Douglas Playing Double.
August 17, 1858.
We have intimations that in certain quarters Mr. Douglas, in his electioneering tour, is trying to back down from so much of the Dred Scott decision as conflicts with squatter sovereignty; alleging further that all the points settled by the Supreme Court, beyond the fact of the noncitizenship of negroes, are of no authority, being obiter dicta. He can not hide the glaring inconsistency of maintaining the validity of the whole decision, and yet of asserting his "popular sovereignty" dogma. One or the other must go to the wall.
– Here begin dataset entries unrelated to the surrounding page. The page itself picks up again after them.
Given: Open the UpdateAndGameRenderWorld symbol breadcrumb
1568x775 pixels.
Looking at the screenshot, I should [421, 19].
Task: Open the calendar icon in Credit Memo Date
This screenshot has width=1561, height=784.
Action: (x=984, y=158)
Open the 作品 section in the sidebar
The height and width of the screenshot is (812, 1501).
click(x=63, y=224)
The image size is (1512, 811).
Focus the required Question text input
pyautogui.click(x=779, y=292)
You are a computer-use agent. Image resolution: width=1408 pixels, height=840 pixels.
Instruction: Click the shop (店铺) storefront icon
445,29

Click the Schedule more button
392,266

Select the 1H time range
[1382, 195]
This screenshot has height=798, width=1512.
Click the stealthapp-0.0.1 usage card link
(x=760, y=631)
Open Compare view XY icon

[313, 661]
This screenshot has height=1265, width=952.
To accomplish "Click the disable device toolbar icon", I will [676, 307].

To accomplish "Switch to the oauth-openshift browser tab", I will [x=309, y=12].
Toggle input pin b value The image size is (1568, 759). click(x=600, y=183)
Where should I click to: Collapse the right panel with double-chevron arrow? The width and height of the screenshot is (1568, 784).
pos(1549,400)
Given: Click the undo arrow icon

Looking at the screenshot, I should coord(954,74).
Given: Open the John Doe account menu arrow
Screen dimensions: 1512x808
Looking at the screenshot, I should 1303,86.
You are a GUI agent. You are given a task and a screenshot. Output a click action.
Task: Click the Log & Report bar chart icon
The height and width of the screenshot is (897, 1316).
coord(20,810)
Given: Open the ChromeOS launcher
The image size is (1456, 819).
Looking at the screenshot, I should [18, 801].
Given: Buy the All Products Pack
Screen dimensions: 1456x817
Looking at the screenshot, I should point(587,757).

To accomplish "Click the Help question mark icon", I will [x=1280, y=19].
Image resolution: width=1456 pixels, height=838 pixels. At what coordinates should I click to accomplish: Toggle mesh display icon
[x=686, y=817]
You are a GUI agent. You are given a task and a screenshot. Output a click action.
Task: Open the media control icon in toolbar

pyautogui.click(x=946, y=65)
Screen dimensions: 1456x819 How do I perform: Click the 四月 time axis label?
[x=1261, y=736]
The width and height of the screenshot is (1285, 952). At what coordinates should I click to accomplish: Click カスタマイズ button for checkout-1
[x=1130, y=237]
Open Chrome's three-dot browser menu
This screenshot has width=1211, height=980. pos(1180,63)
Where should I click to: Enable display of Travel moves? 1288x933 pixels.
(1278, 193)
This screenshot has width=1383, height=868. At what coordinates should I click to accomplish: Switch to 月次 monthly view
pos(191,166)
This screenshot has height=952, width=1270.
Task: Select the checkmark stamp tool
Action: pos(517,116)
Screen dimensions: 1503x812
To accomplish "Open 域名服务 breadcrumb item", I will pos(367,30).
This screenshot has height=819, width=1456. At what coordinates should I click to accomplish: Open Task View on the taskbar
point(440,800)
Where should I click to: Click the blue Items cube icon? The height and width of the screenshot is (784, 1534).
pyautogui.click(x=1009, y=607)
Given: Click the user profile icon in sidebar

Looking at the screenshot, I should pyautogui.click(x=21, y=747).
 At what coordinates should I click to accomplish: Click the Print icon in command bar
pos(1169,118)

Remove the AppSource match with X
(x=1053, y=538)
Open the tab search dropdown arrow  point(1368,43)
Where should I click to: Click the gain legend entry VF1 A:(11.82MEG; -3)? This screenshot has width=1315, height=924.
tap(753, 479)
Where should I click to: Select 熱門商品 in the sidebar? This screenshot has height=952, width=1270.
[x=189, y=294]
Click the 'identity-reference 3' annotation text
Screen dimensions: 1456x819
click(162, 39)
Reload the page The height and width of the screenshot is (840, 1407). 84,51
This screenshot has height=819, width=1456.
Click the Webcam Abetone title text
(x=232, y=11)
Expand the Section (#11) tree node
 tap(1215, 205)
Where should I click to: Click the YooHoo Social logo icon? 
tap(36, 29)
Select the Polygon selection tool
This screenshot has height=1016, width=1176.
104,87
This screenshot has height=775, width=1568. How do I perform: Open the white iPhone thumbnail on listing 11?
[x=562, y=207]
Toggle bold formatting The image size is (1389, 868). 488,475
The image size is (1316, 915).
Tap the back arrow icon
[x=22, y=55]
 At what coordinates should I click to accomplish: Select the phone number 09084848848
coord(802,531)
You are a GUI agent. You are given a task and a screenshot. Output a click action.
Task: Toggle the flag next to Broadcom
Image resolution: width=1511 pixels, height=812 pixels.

Hence after repeatedly affirming, in the Senate and out of it, and recently on the stump here in Springfield the blinding force of the Dred Scott decision, without exception, he is now, in private corners, backing down on to the Republican platform on that subject.
With a pitiful, sneaking double game this is for a man in Mr. Douglas' position to be playing? But he finds that Lincoln is pressing home upon him with terrible effect the plain truth that Judge Taney, whom he has hitherto unqualifiedly indorsed, has completely strangled his own squatter sovereignty bantling. Afraid to change front before the enemy, he resorts to private intimations to his particular friends that the Taney doctrines most insisted on by the Buchanan Democracy will have to be given over to the mercy of the Republicans. Dare he come out openly on this platform?